I will use the term “entities” here for products, categories and customers alike.

Update on Save is easiest to explain. Whenever an entity is added, changed, or removed via the admin panel or via a REST request, all necessary indexes are updated to accommodate this change. Quite a number of extra SQL queries are executed in the same request that inserts, updates or deletes the entity. The index is not completely rebuild, it is just modified a little. Specific parts of caches are cleared immediately to ensure that the change is visible on the webshop.

Update by Schedule does not update the indexes in the request. In fact, Magento just writes the queries to modify the entity, and leaves it at that. Yet, the index is updated and specific caches are cleared efficiently in less then a minute.

In the rest of this blog article I will show you how this Update by Schedule magic works.

How does it work?

In short, Magento 2 creates triggers for each “Update by Schedule” index. These triggers fire on any INSERT, UPDATE and DELETE on any of the entity’s tables. On firing, they create a new entry with the entity id in a specific changelog table. When the cron job runs, it compares the version_id of its mview_state table with the version_ids of the changelog table. The index is updated for all entities that are marked as changed. Caches for specific entities are invalidated (cleared) as well.

I will now go into this in more detail.

Full Reindex and Partial Reindexing

Some processes (both core and extension) explicitly invalidate a complete index.
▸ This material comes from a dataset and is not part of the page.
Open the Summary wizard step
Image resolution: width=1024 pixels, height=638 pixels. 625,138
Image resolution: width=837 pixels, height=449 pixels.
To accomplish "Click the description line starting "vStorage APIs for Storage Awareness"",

The user may see this in the backend:

The validity of all indexes is stored in the table indexer_state:

Magento’s cron job “indexer_reindex_all_invalid” rebuilds the invalid indexes.

If cron jobs are not active, you can use a CLI command to rebuild all indexes, or a specific index:

This command rebuilds the indexes from scratch. For webshops of some size, this is a non-trivial operation. For a webshop with thousands of products and many categories and store views, it easily takes an hour to complete.

For a shop in production this is undesirable. Fortunately, the instances where a full index needs to be rebuild are rare. Magento 2 can handle most entity modifications by incrementally updating the index. This process is called partial reindexing.

Index Management and Materialized Views

The indexes and flat tables are known to Magento 2 internally as “mviews”.

A “view”, in database terminology, is a virtual table that reflects the results of a SELECT query. The view is live: it always presents the actual state of the data.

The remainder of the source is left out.